Visible light is part of a larger spectrum of energy. Bees can see ultraviolet – a color humans can only imagine – at the short-wavelength end of the spectrum. So it’s true that bees can see ‘colors’ we can’t. Many flowers have ultraviolet patterns on their petals, so bees can see these patterns. They use them as visual guides – like a map painted on the flower – directing them to the flower’s store of nectar. Some flowers that appear non-descript to us have strong ultraviolet patterns. Being a bee doesn’t necessarily mean you live in a more colorful world. Bees can’t see red – at the longer wavelength end of the spectrum – while humans can. To a bee, red looks black.

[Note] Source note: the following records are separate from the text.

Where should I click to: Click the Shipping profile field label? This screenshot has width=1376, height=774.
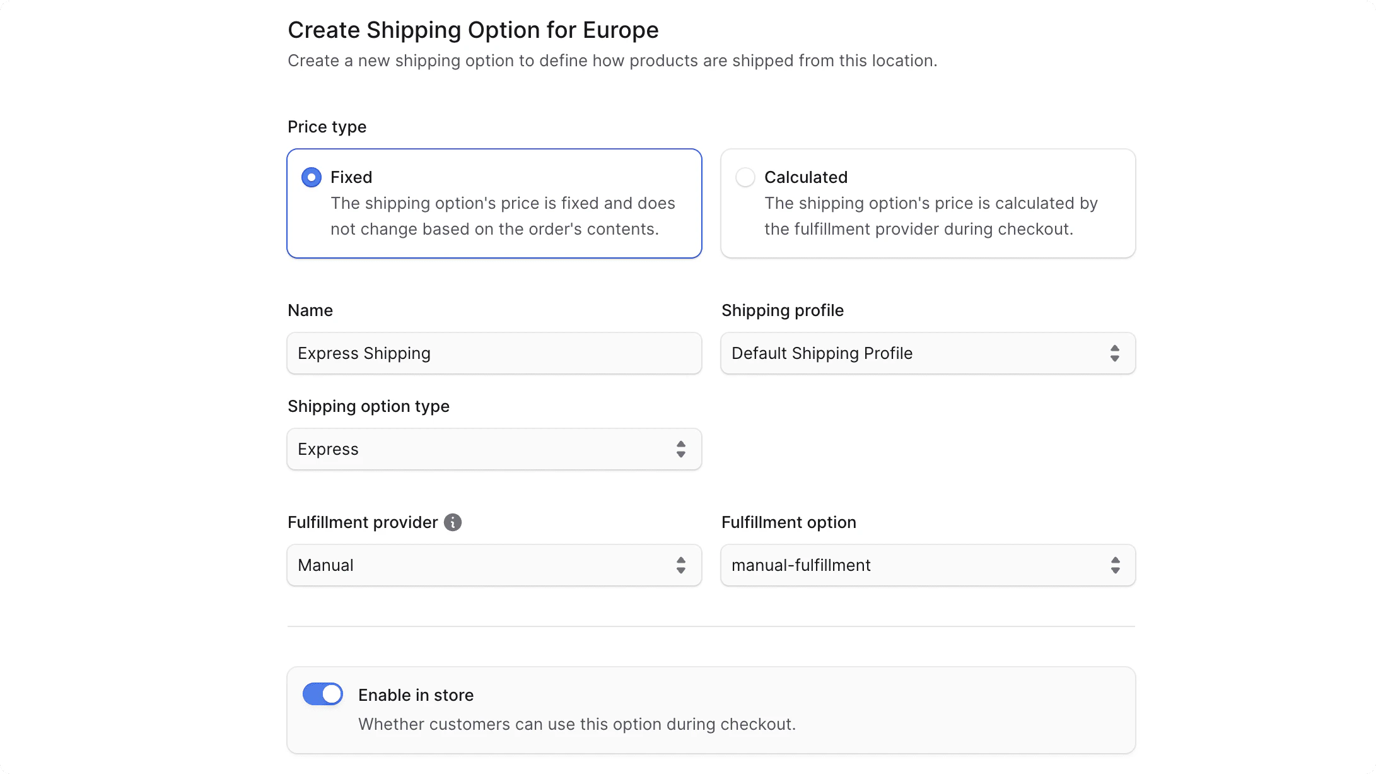tap(782, 310)
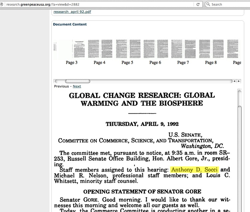Click the site identity globe icon
250x212 pixels.
click(x=3, y=4)
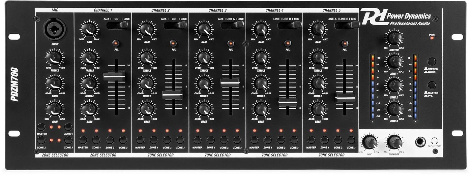Click the MIC section ZONE 2 button

pos(41,141)
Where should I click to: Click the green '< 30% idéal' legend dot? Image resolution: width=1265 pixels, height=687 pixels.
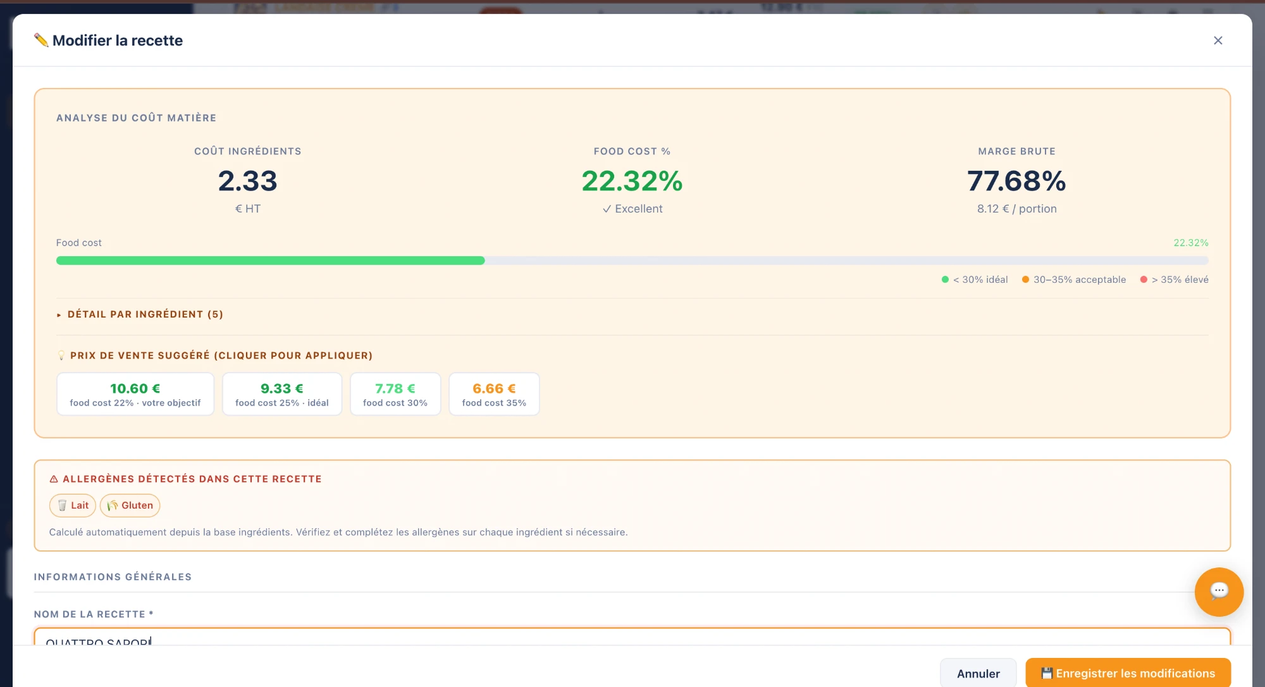pos(945,280)
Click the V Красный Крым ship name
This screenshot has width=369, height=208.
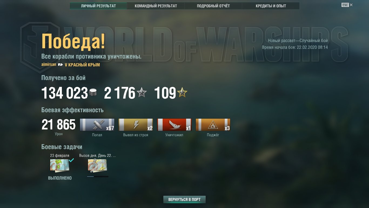click(82, 65)
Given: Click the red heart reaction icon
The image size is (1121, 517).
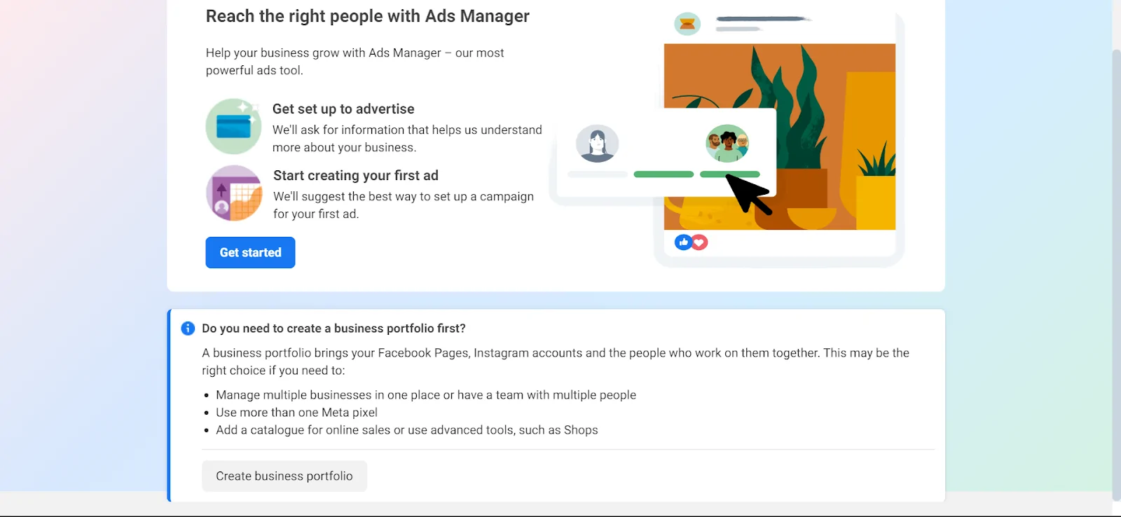Looking at the screenshot, I should [x=699, y=242].
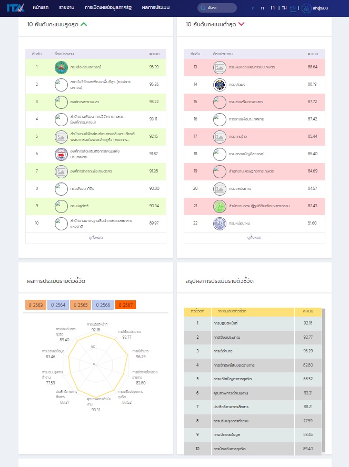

Humans see light in wavelengths from approximately 390 to 750 nanometers (nm). These wavelengths represent the spectrum of colors we can see. Bees, see from approximately 300 to 650 nm. That means they can’t see the color red, but they can see in the ultraviolet spectrum (which humans cannot). Bees can also easily distinguish between dark and light – making them very good at seeing edges. This helps them identify different shapes, though they can have trouble distinguishing between similar shapes that have smooth lines – such as circles and ovals. Vision is important to bees, because they feed on nectar and pollen – and that means they have to find flowers. Bees can use odor cues to find a perfect flower, but that only works when they’re already pretty close. Vision is essential to help the bees find flowers at a distance.

A bees Vision in responce to different colors:

Red -> black

Yellow -> yellow-green

Orange -> yellow-green (darker)

Green -> green

Blue -> blue plus ultraviolet blue

Violet -> blue plus ultra violet

Purple -> blue

White -> blue green

Black -> black

In conclusion, bees have a very unique color vision.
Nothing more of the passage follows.